Au-delà de ces considérations venant chapeauter l’ouvrage, le véritable intérêt de Pluralizing Ethnography réside dans ses contributions prises isolément. Les chapitres de ce volume sont tous écrits par des mayanistes de premier plan, et chaque chapitre recèle des faits, des interprétations et des réflexions théoriques qui constituent des apports importants à notre connaissance des sociétés mayas d’aujourd’hui. John Watanabe nous offre une comparaison synthétique mais néanmoins éclairante des deux contextes nationaux faisant l’objet du livre. Victoria Bricker compare les idéologies linguistiques des Mayas du Yucatán avec celles des Tzotzils de Zinacantán. Christine Kray reprend un débat de plus en plus présent dans les études mayanistes en se penchant sur la question des conversions religieuses et du rôle qu’à joué (ou n’a pas joué) le Summer Institute of Linguistics dans ces dernières chez les Mayas du Yucatán et du Guatemala. Offrant une nouvelle analyse de matériaux qu’il avait publiés en 1999, Gary Gossen aborde pour sa part le contexte historique de l’émergence du discours zapatiste sur l’État mexicain et sa place actuelle, au côté d’autres discours, dans les communautés tzotziles du Chiapas. June Nash compare les mouvements autonomistes mayas au Mexique et au Guatemala. Après le chapitre réflexif de Jan Rus, dont nous avons parlé plus haut, l’ouvrage se clôt sur deux contributions importantes, celle de Victor Montejo et celle d’Edward Fischer, sur l’impact complexe de la mondialisation économique sur des communautés mayas du Guatemala.

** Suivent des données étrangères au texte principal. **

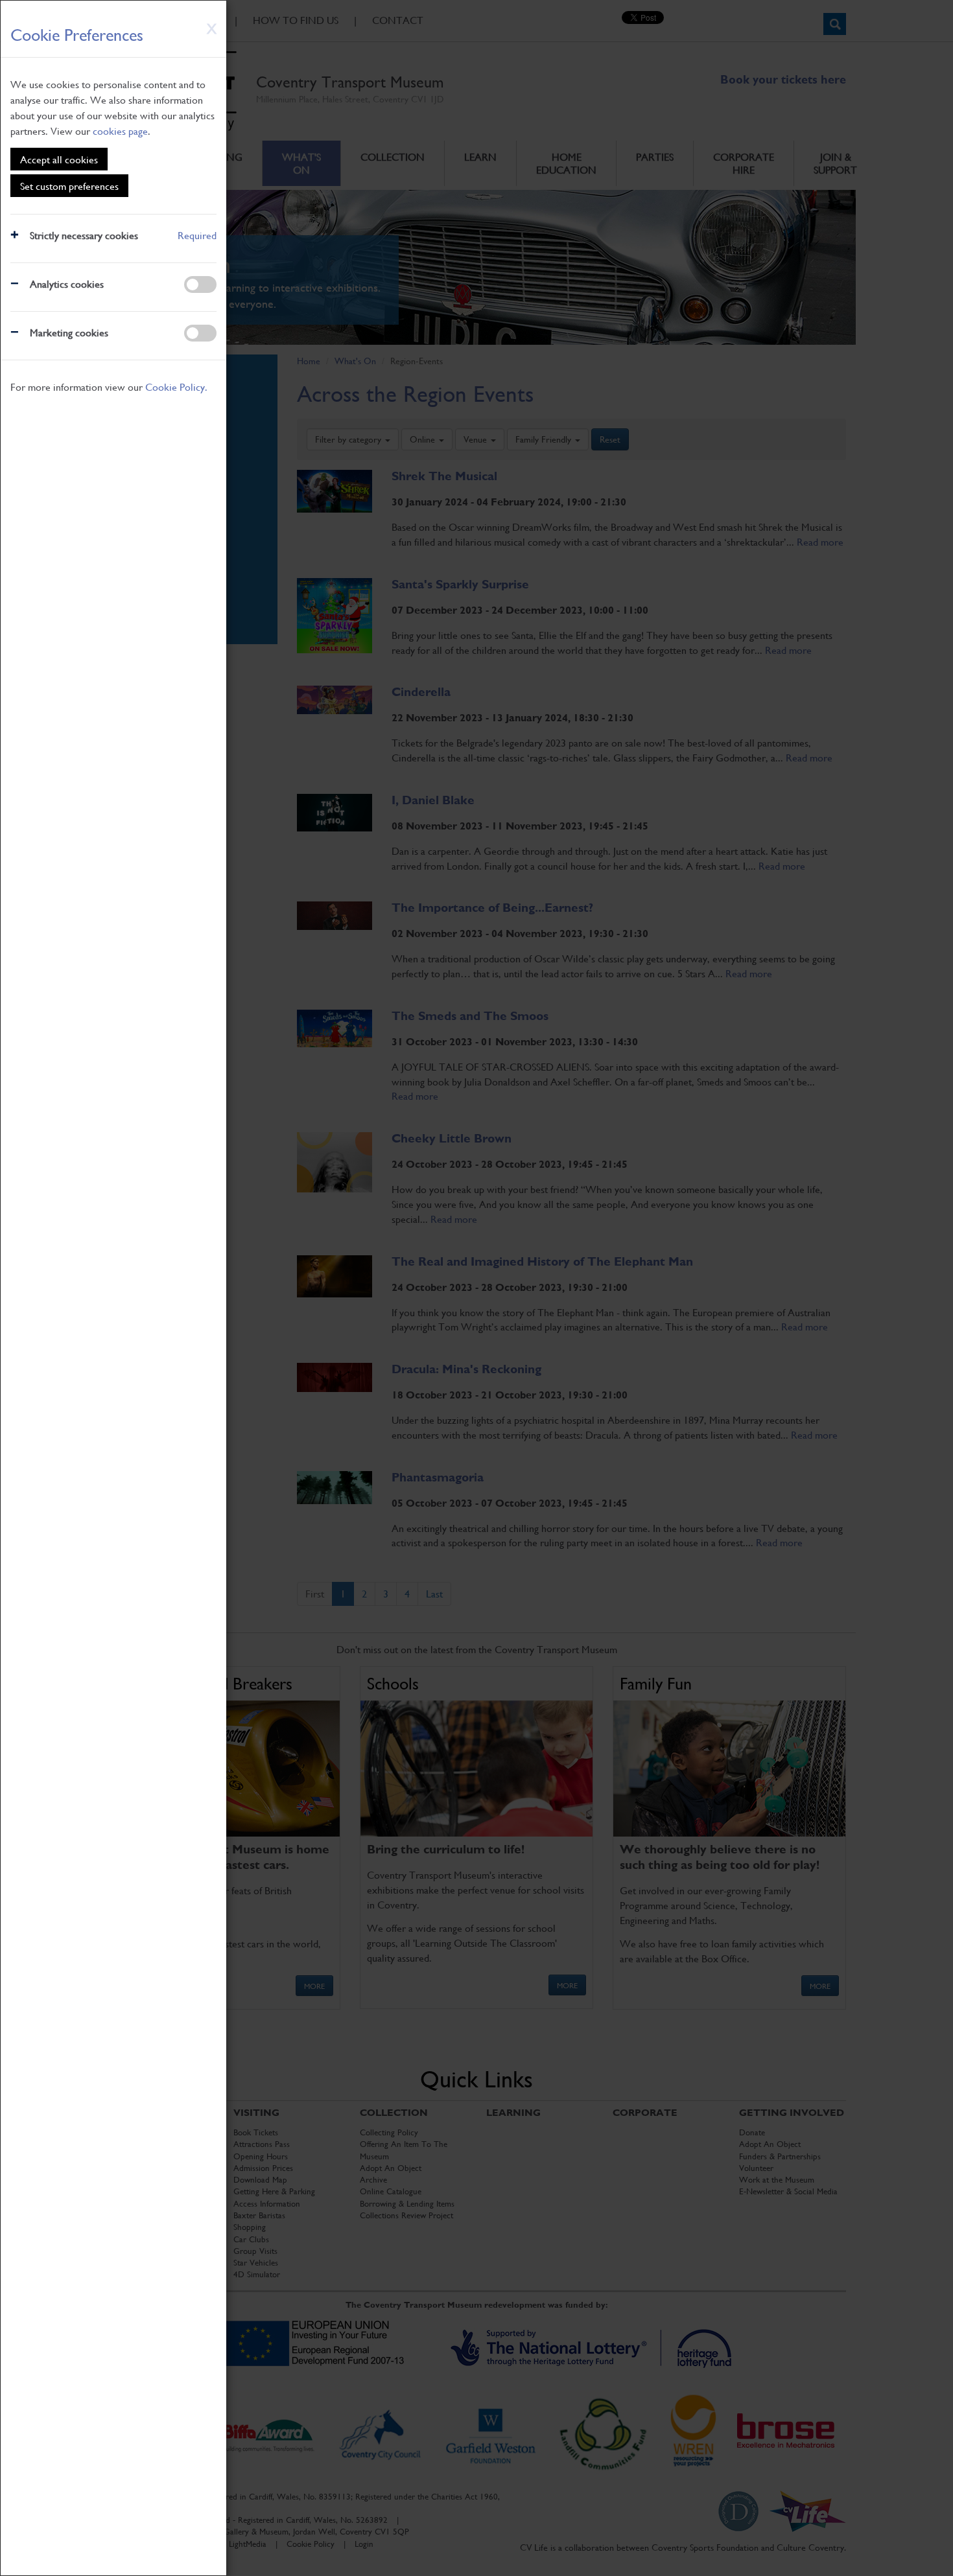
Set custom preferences (69, 185)
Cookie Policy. (176, 386)
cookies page (120, 130)
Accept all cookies (59, 159)
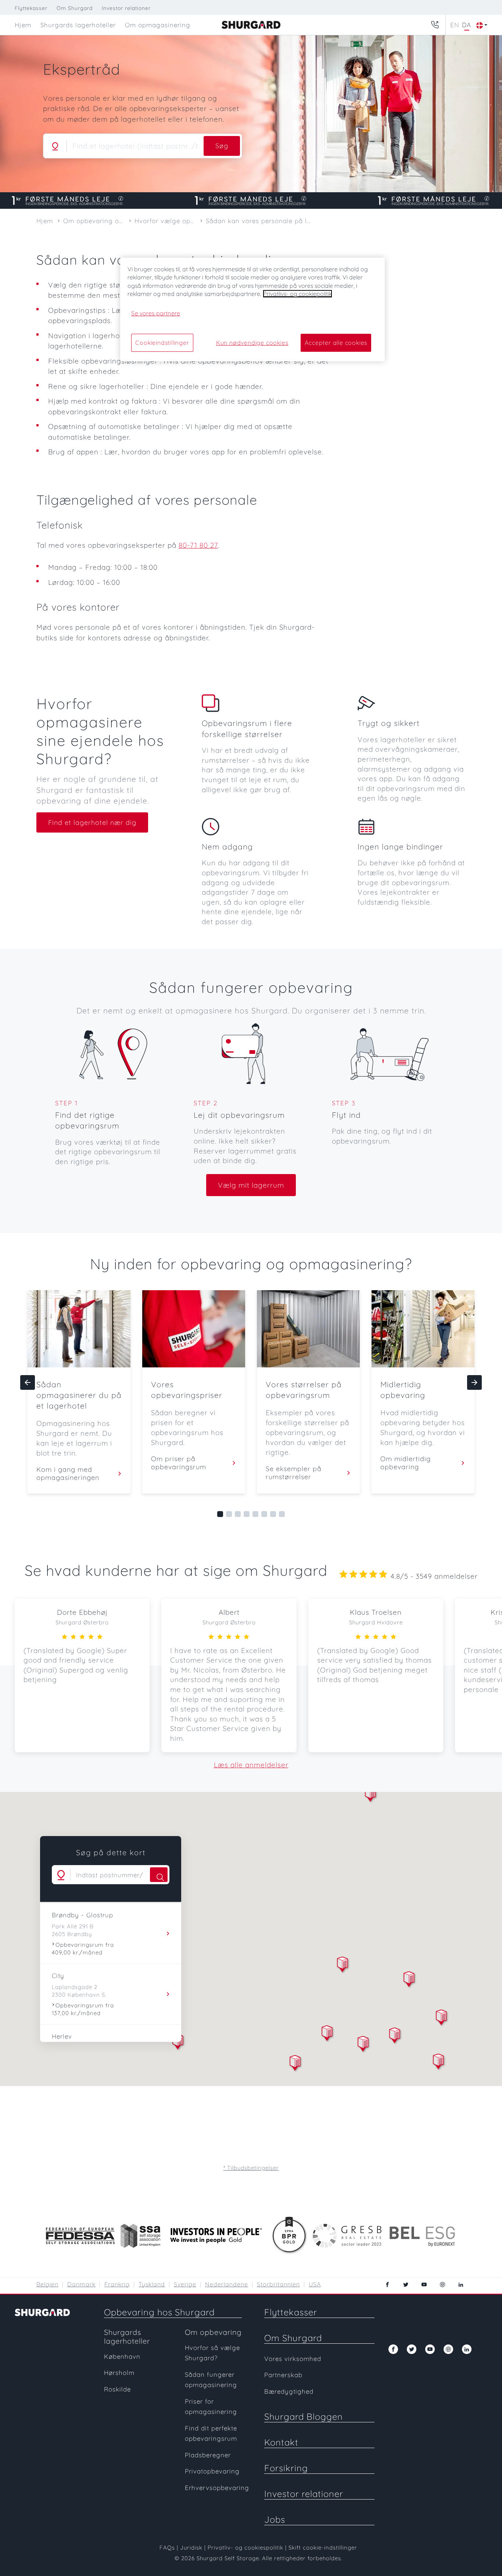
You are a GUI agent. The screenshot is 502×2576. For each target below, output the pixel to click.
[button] (327, 2034)
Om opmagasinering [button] (157, 25)
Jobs (274, 2519)
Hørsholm (119, 2372)
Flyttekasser (31, 8)
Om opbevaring (213, 2332)
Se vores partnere (155, 313)
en (454, 25)
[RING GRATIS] (434, 25)
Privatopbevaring (212, 2471)
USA (315, 2284)
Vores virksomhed (292, 2358)
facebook (387, 2284)
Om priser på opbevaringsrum (178, 1463)
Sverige (185, 2284)
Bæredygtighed (288, 2391)
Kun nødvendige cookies (252, 342)
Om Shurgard (75, 8)
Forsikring (286, 2467)
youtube (424, 2284)
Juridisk (191, 2547)
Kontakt (281, 2442)
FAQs (167, 2547)
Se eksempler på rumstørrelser (294, 1473)
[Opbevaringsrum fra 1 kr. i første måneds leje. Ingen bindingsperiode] (251, 200)
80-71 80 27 (198, 545)
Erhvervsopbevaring (217, 2487)
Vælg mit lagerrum (251, 1185)
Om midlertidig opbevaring (405, 1463)
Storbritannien (278, 2284)
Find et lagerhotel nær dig (92, 822)
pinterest (442, 2284)
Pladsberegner (208, 2455)
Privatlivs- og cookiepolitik (297, 293)
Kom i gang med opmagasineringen (67, 1474)
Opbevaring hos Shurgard (159, 2312)
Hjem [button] (23, 25)
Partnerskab (283, 2375)
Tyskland (152, 2284)
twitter (405, 2284)
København (122, 2356)
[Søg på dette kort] (159, 1874)
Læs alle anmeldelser (251, 1764)
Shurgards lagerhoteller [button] (78, 25)
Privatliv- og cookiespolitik (245, 2547)
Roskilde (117, 2389)
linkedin (461, 2284)
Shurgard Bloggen (303, 2416)
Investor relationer (126, 8)
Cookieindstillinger (162, 342)
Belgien (47, 2284)
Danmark (81, 2284)
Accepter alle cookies (336, 342)
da (466, 25)
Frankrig (117, 2284)
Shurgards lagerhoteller (127, 2337)
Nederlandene (226, 2284)
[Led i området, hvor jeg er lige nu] (55, 146)
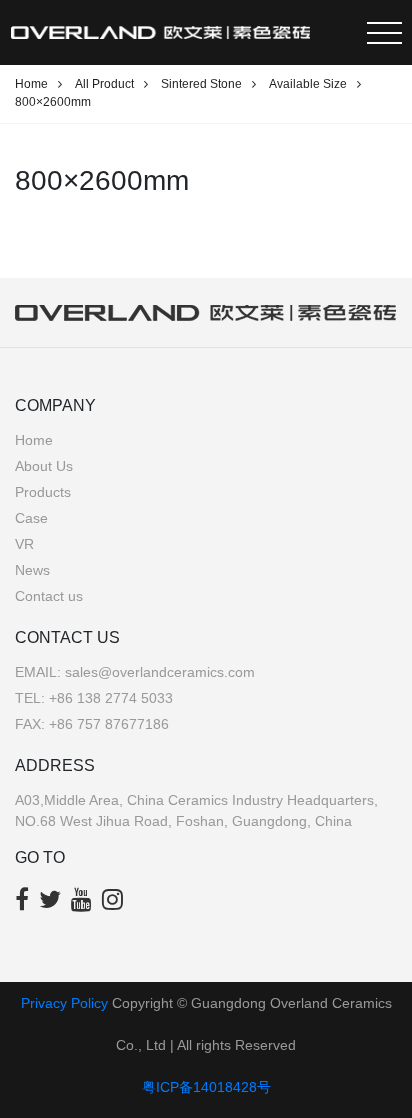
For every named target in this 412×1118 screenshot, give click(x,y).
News (32, 570)
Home (31, 84)
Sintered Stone (201, 84)
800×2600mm (53, 102)
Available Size (308, 84)
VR (24, 544)
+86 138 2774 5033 (111, 698)
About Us (44, 466)
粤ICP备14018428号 (206, 1087)
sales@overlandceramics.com (160, 672)
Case (31, 518)
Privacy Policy (64, 1003)
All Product (104, 84)
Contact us (49, 596)
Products (43, 492)
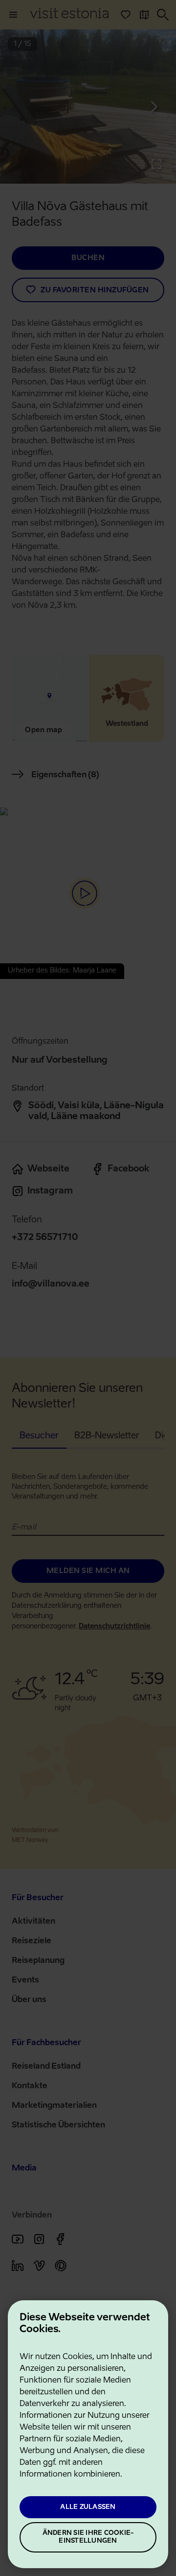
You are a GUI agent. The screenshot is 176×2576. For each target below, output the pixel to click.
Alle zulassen (87, 2507)
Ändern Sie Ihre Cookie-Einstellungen (88, 2537)
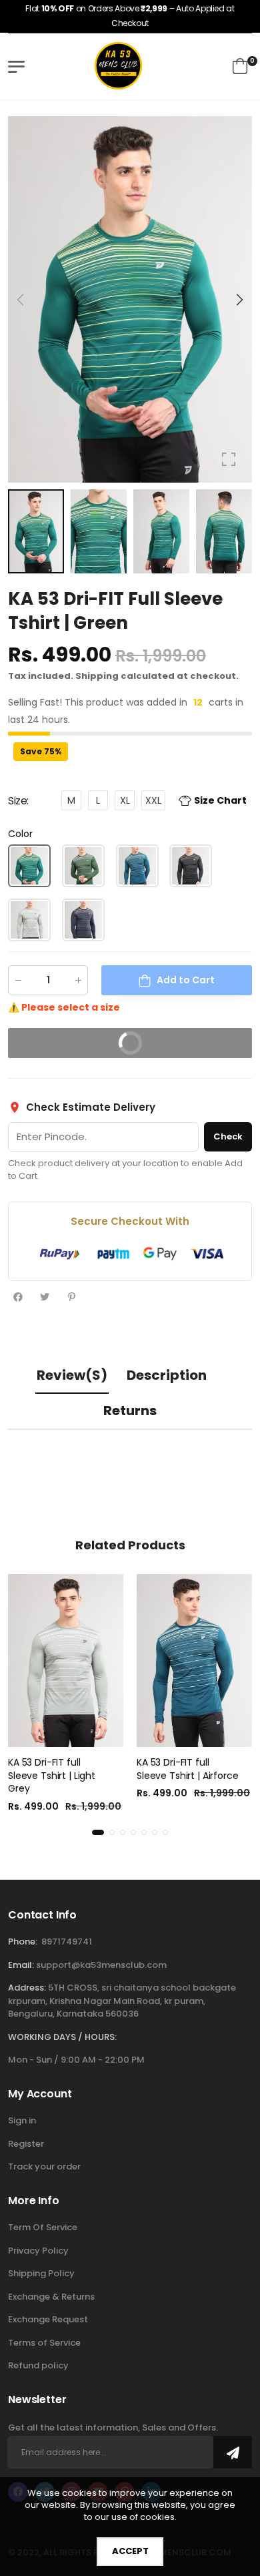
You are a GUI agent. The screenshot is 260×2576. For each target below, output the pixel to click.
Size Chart (220, 800)
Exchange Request (48, 2319)
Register (26, 2143)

Il ne faudrait pas oublier, dans ce survol, la conclusion écrite par Richard Fox. Dans son texte, Fox met en lumière ce qui semble, en effet, être la principale contribution de cet ouvrage en tant qu’ensemble. Pour lui, la richesse des matériaux et des études qu’ont entre leurs mains les mayanistes offre un outil précieux pour théoriser non plus le changement social, qui est au coeur des recherches actuelles, mais bien plutôt les continuités sociales et culturelles qui, ironiquement, se trouvent aujourd’hui négligées par l’anthropologie. Relire Pluralizing Ethnography à la lumière des commentaires finaux qu’en fait Fox donne une cohérence à l’ensemble de l’ouvrage que les commentaires introductifs n’avaient pas tout à fait réussi à mettre en évidence.

À la lumière de la question de Fox demandant « quelle peut être, exactement, la contribution des études mayanistes à notre compréhension de la mondialisation et de l’analyse postcoloniale? » (p. 291), les excellentes contributions du volume deviennent autant de réflexions sur les continuités choisies, réinventées et parfois subies par les Mayas dans un monde en constante transformation.